Partisans of p may deny that the point null is really a hypothetical description of the actual population. The point null may instead describe the ‘long-run’ state of affairs for which there is no causal relationship between some variables of interest. If there were no relationship between incomes and voting behaviour, one would expect the t-score to tend towards zero over time as more and more trials were conducted in relevantly similar circumstances.

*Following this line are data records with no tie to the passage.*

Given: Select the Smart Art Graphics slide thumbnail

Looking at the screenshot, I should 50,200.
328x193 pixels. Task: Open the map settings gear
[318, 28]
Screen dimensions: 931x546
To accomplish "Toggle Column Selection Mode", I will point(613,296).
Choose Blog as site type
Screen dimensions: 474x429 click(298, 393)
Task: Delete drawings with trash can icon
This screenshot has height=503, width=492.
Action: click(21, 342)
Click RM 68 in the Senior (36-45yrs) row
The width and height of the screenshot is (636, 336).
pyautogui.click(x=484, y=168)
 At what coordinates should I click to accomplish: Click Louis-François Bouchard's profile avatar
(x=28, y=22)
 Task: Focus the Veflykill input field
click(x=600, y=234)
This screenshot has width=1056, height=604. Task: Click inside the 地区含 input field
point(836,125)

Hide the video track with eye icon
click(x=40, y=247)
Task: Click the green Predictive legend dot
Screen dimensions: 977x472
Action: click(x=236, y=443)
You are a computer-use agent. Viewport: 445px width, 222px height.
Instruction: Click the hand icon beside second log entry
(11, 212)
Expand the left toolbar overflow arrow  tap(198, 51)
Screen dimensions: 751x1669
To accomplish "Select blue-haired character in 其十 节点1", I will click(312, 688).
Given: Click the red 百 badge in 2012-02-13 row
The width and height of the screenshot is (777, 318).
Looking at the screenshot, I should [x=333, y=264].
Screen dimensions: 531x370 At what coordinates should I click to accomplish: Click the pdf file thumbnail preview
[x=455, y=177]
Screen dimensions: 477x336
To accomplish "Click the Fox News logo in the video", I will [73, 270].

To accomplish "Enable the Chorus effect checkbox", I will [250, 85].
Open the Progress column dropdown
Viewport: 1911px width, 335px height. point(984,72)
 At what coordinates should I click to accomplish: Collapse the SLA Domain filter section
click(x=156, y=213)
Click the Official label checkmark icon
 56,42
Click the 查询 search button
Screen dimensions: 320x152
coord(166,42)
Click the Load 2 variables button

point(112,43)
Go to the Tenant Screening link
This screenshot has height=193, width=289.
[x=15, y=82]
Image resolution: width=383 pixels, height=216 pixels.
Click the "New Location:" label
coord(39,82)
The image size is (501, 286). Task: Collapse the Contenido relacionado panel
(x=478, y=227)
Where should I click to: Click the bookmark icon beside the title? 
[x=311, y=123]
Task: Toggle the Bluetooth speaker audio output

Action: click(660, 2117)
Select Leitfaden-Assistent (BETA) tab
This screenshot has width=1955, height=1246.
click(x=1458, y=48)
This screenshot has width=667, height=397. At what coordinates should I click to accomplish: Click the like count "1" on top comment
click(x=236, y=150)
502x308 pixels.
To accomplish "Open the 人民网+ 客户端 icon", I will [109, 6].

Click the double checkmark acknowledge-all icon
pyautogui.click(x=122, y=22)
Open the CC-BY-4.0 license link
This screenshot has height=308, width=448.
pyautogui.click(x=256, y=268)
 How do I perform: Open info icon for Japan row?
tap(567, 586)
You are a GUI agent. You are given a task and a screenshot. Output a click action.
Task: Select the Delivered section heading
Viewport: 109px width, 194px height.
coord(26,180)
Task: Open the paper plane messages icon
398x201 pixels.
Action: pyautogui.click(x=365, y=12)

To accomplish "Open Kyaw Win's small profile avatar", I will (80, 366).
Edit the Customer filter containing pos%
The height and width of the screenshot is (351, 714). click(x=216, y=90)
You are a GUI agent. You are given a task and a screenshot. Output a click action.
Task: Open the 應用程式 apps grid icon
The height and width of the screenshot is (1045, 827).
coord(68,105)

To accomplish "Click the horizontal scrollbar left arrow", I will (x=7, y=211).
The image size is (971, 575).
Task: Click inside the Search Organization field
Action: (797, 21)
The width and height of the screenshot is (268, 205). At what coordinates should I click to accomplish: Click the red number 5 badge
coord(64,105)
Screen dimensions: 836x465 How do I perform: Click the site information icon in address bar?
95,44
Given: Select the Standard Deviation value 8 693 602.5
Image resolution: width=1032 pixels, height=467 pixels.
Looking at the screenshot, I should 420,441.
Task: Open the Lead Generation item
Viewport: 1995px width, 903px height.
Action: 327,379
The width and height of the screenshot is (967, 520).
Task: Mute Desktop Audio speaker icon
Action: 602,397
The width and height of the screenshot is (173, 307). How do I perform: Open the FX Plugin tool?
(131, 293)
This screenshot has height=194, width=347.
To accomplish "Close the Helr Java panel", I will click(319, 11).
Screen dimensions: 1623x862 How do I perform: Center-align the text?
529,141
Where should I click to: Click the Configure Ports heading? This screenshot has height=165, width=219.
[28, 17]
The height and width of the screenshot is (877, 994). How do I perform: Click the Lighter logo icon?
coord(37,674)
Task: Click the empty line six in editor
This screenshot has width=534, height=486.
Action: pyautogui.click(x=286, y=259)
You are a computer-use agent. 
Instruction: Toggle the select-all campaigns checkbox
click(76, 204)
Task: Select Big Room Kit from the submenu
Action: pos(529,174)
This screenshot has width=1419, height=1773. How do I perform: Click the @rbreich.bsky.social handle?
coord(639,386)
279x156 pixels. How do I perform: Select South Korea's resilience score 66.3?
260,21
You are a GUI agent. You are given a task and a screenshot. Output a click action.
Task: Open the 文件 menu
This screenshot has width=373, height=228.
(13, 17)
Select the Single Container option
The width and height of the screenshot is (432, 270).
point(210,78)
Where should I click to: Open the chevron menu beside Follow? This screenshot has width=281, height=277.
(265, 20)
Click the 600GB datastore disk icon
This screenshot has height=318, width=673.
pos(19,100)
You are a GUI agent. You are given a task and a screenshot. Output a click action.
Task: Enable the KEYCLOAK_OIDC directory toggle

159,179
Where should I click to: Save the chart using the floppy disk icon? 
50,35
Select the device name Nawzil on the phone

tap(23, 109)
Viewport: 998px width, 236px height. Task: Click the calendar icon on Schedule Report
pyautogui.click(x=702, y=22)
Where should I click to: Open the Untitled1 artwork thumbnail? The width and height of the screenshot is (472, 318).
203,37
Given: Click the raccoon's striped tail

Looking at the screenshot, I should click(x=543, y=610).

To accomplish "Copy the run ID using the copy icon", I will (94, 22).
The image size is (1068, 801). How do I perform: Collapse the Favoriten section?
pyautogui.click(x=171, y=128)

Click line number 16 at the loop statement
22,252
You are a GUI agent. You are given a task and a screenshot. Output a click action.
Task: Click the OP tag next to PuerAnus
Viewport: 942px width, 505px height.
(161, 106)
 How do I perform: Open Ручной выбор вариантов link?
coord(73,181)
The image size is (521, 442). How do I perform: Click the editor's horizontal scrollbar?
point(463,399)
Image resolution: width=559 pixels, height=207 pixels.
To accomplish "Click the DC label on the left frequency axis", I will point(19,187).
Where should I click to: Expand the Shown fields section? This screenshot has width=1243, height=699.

The way to model this formally is to understand the actual, or finite, population to be a randomly sample from a ‘superpopulation.’ The superpopulation contains all finite populations belonging to a particular reference class. In the voting behaviour case, that might include a hypothetical population of all countries that are relevantly similar to Australia in 2016 and that could have come into being. The idea is that the finite population parameter is a realisation of a random quantity belonging to the superpopulation. Saying that fair six-sided die lands on five one-in-six times in the long-run is just like saying that the probability of landing a five is one-in-six in the superpopulation containing all ‘dice-rolling occasions’ that might have taken place. If the p-value for the superpopulation model is similar to the p-value for the finite population model, then the point p-value may not be pointless after all.